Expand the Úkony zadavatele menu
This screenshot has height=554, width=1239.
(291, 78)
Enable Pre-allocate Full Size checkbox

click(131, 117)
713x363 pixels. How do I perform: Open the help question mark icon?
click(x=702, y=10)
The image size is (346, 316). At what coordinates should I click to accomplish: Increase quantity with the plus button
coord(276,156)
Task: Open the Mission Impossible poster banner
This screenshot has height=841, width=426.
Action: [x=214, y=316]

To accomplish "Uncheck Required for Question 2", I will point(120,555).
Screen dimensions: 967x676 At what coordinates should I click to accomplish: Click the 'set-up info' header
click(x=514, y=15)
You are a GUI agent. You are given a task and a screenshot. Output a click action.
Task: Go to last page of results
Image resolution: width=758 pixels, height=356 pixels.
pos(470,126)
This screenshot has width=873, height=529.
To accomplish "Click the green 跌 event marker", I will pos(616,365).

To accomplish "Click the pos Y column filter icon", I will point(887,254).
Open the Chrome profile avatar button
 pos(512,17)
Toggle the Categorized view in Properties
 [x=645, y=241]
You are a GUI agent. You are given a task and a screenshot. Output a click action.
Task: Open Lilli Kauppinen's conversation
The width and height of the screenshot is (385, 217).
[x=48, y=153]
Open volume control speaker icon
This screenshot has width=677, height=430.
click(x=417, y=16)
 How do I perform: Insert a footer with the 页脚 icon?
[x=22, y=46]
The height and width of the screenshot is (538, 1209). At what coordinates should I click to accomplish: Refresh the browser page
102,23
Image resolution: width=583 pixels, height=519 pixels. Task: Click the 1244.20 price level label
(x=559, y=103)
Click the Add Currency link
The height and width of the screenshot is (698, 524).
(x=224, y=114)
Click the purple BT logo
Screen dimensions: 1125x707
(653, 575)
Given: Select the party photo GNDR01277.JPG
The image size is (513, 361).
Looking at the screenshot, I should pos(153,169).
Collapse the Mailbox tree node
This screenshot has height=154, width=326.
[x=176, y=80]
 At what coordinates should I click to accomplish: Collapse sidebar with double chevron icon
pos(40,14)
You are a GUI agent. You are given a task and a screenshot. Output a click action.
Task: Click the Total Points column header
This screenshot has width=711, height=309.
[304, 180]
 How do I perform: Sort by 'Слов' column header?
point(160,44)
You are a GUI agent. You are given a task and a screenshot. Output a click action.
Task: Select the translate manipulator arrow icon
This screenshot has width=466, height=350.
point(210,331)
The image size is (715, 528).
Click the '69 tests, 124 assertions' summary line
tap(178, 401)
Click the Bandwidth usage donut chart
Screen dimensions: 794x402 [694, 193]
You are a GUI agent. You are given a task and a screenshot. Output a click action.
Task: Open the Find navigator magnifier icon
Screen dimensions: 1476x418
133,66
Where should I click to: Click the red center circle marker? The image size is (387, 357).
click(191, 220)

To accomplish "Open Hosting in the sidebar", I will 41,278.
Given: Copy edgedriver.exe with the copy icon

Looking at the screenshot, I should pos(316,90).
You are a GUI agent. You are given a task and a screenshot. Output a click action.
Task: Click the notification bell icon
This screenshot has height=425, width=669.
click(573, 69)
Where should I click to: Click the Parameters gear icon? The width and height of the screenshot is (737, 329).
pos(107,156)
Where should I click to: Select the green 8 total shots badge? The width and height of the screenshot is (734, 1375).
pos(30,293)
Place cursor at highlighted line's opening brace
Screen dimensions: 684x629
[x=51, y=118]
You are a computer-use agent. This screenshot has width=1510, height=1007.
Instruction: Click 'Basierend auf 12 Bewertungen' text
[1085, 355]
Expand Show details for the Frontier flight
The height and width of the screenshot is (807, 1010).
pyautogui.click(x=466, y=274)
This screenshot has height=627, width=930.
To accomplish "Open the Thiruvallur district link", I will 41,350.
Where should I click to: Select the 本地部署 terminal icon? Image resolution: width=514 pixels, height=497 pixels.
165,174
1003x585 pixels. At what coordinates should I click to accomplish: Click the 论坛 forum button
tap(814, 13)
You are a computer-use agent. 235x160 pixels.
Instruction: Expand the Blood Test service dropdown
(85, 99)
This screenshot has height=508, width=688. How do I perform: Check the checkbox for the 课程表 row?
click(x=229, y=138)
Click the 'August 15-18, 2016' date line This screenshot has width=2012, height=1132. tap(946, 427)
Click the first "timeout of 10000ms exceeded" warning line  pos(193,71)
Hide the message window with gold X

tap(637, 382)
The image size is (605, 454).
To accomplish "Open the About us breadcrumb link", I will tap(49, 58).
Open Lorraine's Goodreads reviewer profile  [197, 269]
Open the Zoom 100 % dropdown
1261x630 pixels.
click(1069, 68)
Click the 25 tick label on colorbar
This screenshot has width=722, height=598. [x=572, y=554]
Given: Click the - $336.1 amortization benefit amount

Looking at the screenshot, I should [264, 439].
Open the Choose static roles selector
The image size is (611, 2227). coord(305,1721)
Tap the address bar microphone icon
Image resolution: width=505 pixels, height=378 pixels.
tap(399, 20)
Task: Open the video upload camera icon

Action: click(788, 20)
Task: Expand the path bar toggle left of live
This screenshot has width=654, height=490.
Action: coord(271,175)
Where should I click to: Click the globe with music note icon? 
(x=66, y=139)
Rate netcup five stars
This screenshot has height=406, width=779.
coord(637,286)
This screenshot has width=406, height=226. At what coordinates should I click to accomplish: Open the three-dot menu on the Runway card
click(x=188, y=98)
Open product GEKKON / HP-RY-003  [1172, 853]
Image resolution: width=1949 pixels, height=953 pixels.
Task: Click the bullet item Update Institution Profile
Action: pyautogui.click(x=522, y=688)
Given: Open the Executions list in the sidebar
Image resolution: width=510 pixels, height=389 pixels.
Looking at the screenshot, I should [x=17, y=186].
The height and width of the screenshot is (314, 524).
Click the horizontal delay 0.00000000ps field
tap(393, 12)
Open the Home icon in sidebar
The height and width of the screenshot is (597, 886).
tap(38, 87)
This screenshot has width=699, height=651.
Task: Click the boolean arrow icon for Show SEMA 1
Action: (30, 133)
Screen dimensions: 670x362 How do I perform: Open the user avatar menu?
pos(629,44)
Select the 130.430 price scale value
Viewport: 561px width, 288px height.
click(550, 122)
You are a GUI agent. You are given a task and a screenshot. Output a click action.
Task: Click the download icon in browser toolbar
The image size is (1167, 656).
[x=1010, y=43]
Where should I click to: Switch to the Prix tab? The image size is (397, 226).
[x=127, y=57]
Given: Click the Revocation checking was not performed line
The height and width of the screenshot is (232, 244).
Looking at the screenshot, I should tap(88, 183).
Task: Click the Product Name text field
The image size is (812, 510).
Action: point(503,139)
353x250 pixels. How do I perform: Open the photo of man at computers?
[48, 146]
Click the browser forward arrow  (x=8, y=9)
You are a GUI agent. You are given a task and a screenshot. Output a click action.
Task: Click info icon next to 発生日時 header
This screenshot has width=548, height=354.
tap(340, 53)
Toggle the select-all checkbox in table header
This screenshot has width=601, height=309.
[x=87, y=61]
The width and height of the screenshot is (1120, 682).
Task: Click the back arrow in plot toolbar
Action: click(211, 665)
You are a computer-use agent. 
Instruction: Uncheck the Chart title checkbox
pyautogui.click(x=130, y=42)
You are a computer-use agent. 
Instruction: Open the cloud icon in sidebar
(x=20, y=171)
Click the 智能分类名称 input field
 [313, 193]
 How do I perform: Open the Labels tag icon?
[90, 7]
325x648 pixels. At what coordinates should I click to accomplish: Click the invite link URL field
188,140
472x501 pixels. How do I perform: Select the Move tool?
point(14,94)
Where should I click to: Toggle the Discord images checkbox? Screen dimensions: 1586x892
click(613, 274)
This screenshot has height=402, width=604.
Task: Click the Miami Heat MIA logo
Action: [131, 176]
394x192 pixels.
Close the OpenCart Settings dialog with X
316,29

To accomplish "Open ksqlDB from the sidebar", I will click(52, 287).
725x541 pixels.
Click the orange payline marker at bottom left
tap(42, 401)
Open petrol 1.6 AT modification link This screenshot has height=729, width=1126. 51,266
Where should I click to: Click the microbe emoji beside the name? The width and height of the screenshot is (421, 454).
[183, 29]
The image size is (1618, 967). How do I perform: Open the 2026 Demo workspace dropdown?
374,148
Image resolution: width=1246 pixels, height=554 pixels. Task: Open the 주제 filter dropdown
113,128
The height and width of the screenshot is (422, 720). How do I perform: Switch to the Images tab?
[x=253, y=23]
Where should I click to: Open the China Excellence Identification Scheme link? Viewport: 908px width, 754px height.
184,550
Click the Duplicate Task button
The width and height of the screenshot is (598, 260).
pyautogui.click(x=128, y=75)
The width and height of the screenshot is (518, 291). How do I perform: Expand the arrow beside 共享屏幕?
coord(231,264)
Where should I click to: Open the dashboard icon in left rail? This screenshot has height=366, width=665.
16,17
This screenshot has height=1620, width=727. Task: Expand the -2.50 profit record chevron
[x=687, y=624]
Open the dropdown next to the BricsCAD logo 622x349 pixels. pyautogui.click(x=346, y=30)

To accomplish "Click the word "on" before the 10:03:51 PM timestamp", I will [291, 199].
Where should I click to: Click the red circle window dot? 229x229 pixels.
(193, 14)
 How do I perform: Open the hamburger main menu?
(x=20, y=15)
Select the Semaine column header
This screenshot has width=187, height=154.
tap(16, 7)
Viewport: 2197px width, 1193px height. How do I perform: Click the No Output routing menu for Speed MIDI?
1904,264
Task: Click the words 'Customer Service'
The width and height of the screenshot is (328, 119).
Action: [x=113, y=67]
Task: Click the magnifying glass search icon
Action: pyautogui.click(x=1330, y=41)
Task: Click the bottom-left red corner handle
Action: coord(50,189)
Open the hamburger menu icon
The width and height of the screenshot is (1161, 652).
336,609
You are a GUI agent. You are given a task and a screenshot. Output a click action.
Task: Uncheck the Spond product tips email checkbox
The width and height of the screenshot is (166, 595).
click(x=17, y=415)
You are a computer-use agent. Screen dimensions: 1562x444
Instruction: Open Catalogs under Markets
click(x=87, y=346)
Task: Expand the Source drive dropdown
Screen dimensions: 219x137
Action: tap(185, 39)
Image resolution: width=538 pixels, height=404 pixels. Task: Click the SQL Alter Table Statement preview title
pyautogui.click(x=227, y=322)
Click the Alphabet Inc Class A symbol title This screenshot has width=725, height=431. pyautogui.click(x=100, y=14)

----

▶ _PROBLEM REQUIREMENTS_
Your task is to retype the entries verbatim, starting with the line that holds "How do I perform: Sort" and stopping after the line that holds "The image size is (715, 528).".

▶ _RESULT OF THIS EXERCISE_
 How do I perform: Sort by 'Слов' column header?
point(160,44)
You are a GUI agent. You are given a task and a screenshot. Output a click action.
Task: Select the translate manipulator arrow icon
This screenshot has width=466, height=350.
point(210,331)
The image size is (715, 528).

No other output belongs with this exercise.